Government and cross-party support for housing activation office, minister says

By Cate McCurry, PA
There is cross-party agreement in Government and in the Dail to establish a housing activation office to “break down the barriers” and build houses at scale, a minister has claimed.
Minister for Higher Education James Lawless attempted to play down the controversy surrounding the Government’s plan to appoint a housing ‘tsar’, saying the move is more about creating an office to deliver housing solutions.
On Thursday, Nama (National Asset Management Agency) boss Brendan McDonagh withdrew his name from consideration to be the office’s first chief executive.

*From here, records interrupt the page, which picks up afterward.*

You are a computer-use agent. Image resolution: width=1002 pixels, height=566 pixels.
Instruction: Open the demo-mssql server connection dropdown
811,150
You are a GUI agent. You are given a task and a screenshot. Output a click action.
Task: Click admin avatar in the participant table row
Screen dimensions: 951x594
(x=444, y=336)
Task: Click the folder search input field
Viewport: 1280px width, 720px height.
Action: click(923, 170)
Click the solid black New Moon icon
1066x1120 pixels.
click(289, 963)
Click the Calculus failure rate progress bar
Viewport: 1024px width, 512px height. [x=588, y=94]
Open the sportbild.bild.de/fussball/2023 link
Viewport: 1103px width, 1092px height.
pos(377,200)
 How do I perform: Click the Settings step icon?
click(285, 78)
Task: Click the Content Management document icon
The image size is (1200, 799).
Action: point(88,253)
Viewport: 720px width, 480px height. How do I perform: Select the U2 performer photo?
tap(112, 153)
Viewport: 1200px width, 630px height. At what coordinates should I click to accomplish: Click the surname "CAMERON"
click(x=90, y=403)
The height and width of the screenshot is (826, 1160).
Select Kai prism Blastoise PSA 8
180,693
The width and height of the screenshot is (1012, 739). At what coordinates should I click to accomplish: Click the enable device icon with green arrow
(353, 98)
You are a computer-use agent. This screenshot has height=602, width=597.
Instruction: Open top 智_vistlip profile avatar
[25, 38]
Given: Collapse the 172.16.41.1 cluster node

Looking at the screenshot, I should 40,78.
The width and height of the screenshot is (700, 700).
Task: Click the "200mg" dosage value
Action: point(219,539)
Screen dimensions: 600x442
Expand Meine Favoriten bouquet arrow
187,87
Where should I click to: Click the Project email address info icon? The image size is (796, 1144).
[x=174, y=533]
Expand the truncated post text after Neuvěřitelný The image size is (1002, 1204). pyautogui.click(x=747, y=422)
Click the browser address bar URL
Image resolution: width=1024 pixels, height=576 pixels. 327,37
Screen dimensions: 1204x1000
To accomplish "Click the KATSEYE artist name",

Mr McDonagh’s decision came after sharp questioning of a suggested €430,000 salary for the role.
The Government is expected to continue with a plan to appoint a housing tsar.
A poll, published by Sunday Independent/Ireland Thinks, revealed that 52 per cent of the public blamed Housing Minister James Browne for the controversy, while 46 per cent blame Taoiseach Micheál Martin.
Some 88 per cent of the public said the role should be advertised publicly and that the salary should be between €100,000 and €200,000.
Mr Lawless said the proposed new office is not about the chief executive role, adding that the term ‘tsar’ was of a “media creation”.

“The minister is ambitious. He wants to build houses, he wants to get things done and he wants to get things done quickly – and we all do,” Mr Lawless said of Mr Browne on RTÉ’s The Week In Politics programme.
“It’s not about the tsar individual. It’s actually about the office and the delivery.
“The public don’t want politics: the public want houses.
“And that’s what Government wants to deliver, that’s what Mr Brown is committed to delivering, that’s what all of us want to deliver.
“We need to get through the barriers. We know what about infrastructural complications, we know about zoning, we know about planning permission.
“On paper, there is cross-party agreement, including opposition, including the Housing Commission, which produced the report last year.
“The Sinn Féin manifesto, the programme for government are all crystal clear. We need a housing activation office to break down the barriers, to build houses at scale and at urgency.”
Social Democrats TD Gary Gannon said what the Government has proposed is not in line with recommendations from the Housing Commission report.
“What the Housing Commission did say that we needed (was) the housing oversight executives that would be placed onto a statutory footing, that it would have a legislative strength,” he said.
“Even what the minister has outlined there is actually not in keeping with the facts of what happened this week, and actually over the last month, and was also backed up by the Taoiseach himself, about a month ago.
“The commission recommended executives with a statutory footing. What we got was this big title and this strong man who was supposed to go in and shake things up without any legislation.
“The whole thing was bizarre. The whole thing has just been a shambles, and it’s indicative of the Government who don’t seem to know what they’re doing.”
Clare TD Donna McGettigan, Sinn Fein’s education spokesperson, said that while a housing activation office is in the party’s manifesto, their role is different to the one put forward by Government.
“The difference is it’s an executive we were calling for, which is what the Housing Commission is also calling for, and that would give it legislative powers,” she said.
“What is being proposed here by the Government is just a name, a person that doesn’t have any powers, that is going to have a huge wage, which would have created 11 new garda, 11 new nurses, 13 new special needs assistants.
“People could see this eye-watering wage, which is even higher than the American president, and they were very angry about it.
“The fact that we were told that it wouldn’t come from the public purse, (but) then to be told that the preferred candidate would actually be leaving his role, so it would be costing us.
“When you’re talking about people struggling, they don’t want to hear about more money going and it’s just wastage.”